Certains de ceux qui ont fait confiance au Président Sall en 2012, voulaient sûrement voir celui-ci combler ce déficit. Hélas, les choses ont empiré. Le sens de la formule « changer les hommes » ne renvoie pas exclusivement à l´idée d´enlever ceux qui sont aux affaires pour les remplacer par d'autres soi-disant neufs. L´expérience récente de plusieurs maires élus sur les listes de l´opposition rejoignant, moins de deux mois après leur triomphe, les rangs de la mouvance présidentielle, montre avec netteté qu´il faut aller au-delà des caractérisations hâtives pour résoudre nos maux. L'on a en effet caractérisé ceux qui ont transhumé et ceux qui les ont accueillis.

Mais doit-on oublier que ces maires ont quand-même été choisis par des leaders de l´opposition pour être leurs candidats ? Pourquoi les avait-on choisis ?

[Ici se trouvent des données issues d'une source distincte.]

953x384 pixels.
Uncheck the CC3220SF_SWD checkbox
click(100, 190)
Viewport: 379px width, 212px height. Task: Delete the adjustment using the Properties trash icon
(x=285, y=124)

Ces questions méritent d´être posées et débattues. L´expérience de deux alternances ainsi que les mouvements en cours sur le terrain politique, devraient induire une approche moins dogmatique, qui ne considère pas que tous les bon sont d´un côté et tous les mauvais de l´autre. Dans la vie, c'est la pratique qui est le critère de la vérité, au-delà des discours et des professions de foi.

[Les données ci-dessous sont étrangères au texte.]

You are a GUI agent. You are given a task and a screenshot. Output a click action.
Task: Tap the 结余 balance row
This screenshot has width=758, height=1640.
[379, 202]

L'opposition qui se bat pour une véritable alternative, devra se trouver une nouvelle configuration et de nouveaux paradigmes. En clair, il faudra s'engager dans la construction d´un pôle alternatif crédible pour la Démocratie et la République. Dans le monde d´aujourd’hui, y compris au Sénégal, la Démocratie et la République sont menacées et non pas seulement par les tenants du pouvoir.

Nous devons rester vigilants au vu des phénomènes observés dans notre entourage immédiat. Les évolutions politiques sur le continent africain et plus particulièrement dans notre sous-région, où sévit une guerre asymétrique dans 4 pays, dont la première puissance économique de l'Afrique, le Nigéria avec Bokko haram, seront également un facteur important qui influera sur le devenir du Sénégal.

Enfin, le mode de management des contradictions internes à notre pays aura une répercussion certaine sur le visage du pays en 2024. Ces contradictions seront-elles résolues par des moyens pacifiques ou par la violence ?

A côté de la vie chère, le pays connaît aujourd’hui une insécurité grandissante et une violence inouïe. Les meurtres se multiplient avec des modalités de plus en plus atroces et n’épargnent aucune région du pays. Le coût de la vie qui était déjà si élevé, atteint des niveaux insupportables pour de larges franges du peuple.

Voici que l’hivernage s’installe dans certaines parties du pays sans qu’aucune communication du gouvernement ne soit notée pour rassurer les paysans quant aux semences et aux intrants. Les situations de famine ou de disette annoncées par la FAO ou le PAM, sont dues à la faillite de la politique agricole de l’Etat. Un pays ne peut se développer sans vivre de ce qu’il produit.

C’est tout cela qui interpelle directement Macky Sall et son régime, qui en sont les principaux responsables.